• _Artikeltext_

Ingolstadt
"Wie ein Blitz aus heiterem Himmel"

Pfarrer Matthias Blaha verlor im frühen Kindesalter seine Eltern - und feiert an Allerheiligen Auferstehung

31.10.2018 | Stand 23.09.2023, 4:50 Uhr
Mit seinen Eltern auch lange nach deren Tod tief verbunden: Der Pfarrer von St. Anton, Matthias Blaha. Er war neun Jahre, als sein Vater starb, zwei Jahre später starb die Mutter. Unten ein Bild von Edeltraud und Franz Blaha aus dem Familienalbum. −Foto: Hammer/privat

Ingolstadt (DK) Er ist kein Kind von Traurigkeit: Matthias Blaha (48), seit zehn Jahren Pfarrer von St. Anton, erzählt im Gottesdienst schon mal einen Witz. Auch seine Faschingspredigten sind allseits beliebt. Dabei haben er und sein Bruder als Kinder einen schweren Schicksalsschlag erlitten. Mit neun Jahren verloren sie den Vater, zwei Jahre später die Mutter. Dennoch ist Allerheiligen, jener Tag, an dem man traditionell der Verstorbenen gedenkt, für Pfarrer Blaha kein trauriger Tag.

Der 1. November, Allerheiligen, ist Pfarrer Matthias Blaha im wahrsten Sinne heilig. Der "Tag der Auferstehung", wie er sagt, an dem er als Pfarrer nach dem Gottesdienst die Gräber segnet, verbindet Blaha stark mit seiner eigenen Familiengeschichte. "Es ist kein trauriger Tag", sagt er. "Eher so was wie ein herbstliches Osterfest", bei dem es darum gehe, "an die Auferstehung der Verstorbenen zu denken". Der Gottesdienst, den er für Allerheiligen vorbereite, sei vom Thema Auferstehung geprägt. "Es wird ein fröhlicher Gottesdienst", sagt Blaha.

• _Aufgaben_
a. Fasse den Absatz des Artikels über Pfarrer Blaha, der mit „Der 1. November, Allerheiligen“ beginnt, als Liste zusammen, ohne seine wichtigsten Fakten wegzulassen.
b. Wie alt war Matthias Blaha laut dem Artikel, als sein Vater starb?
c. Bitte schreibe den Artikel über Pfarrer Blaha im Anschluss an seinen letzten Satz weiter.
Die Zeilen haben mit dem Artikel nichts zu tun.

• _Gegebene Angaben_
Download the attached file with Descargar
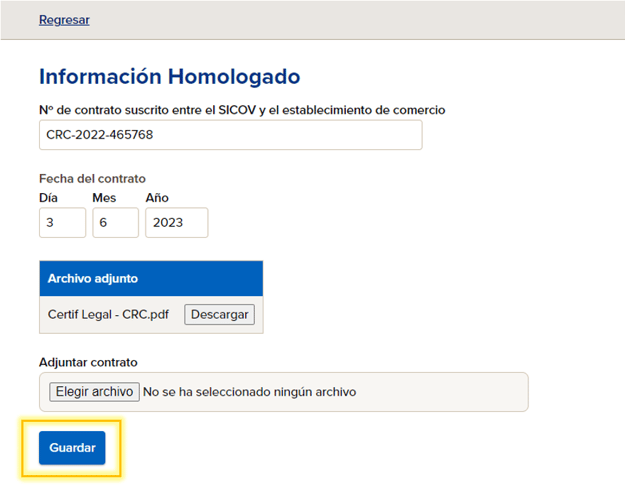 pos(219,314)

• _Lösungen_
a.
- Allerheiligen am 1. November ist Pfarrer Matthias Blaha „im wahrsten Sinne heilig“; er nennt ihn den „Tag der Auferstehung“.
- Nach dem Gottesdienst segnet er als Pfarrer die Gräber.
- Der Tag verbindet ihn stark mit seiner eigenen Familiengeschichte.
- Für ihn ist es kein trauriger Tag, sondern eher „ein herbstliches Osterfest“, an dem man an die Auferstehung der Verstorbenen denkt.
- Sein Gottesdienst zu Allerheiligen ist vom Thema Auferstehung geprägt und soll fröhlich werden.

b. Er war neun Jahre alt.

c.
Dass er als Pfarrer an Allerheiligen arbeiten muss und das Grab seiner Eltern im etwa 200 Kilometer von Ingolstadt entfernten Langdorf im Bayerischen Wald deshalb nicht besuchen kann, stimmt ihn nicht traurig. Der Gräbergang habe für ihn nicht die erste Priorität. Er fahre öfter während des Jahres ans Grab. Die geistige Verbindung ist ihm viel wichtiger. Nicht erst, seit er Pfarrer ist, ist Blaha fest davon überzeugt, dass das Leben mit dem irdischen Dasein nicht zu Ende ist: "Ich habe eine sehr intensive Verbindung zu meinen Eltern. Ich weiß, dass sie leben und an meinem Leben teilhaben."

Matthias Blaha war neun Jahre alt und in der vierten Klasse, als eines Morgens seine Mutter in die Schule kam und ihm zusammen mit der Lehrerin mitteilte, dass der Vater nachts an einem Herzinfarkt gestorben sei. "Die Botschaft traf mich wie ein Blitz aus heiterem Himmel." Obwohl der Vater schwer herzkrank war. Eben weil er krank war, habe er morgens oft länger geschlafen, sodass er und sein Bruder zur Schule sind, nichtsahnend, dass der Vater zu diesem Zeitpunkt tot im Bett lag.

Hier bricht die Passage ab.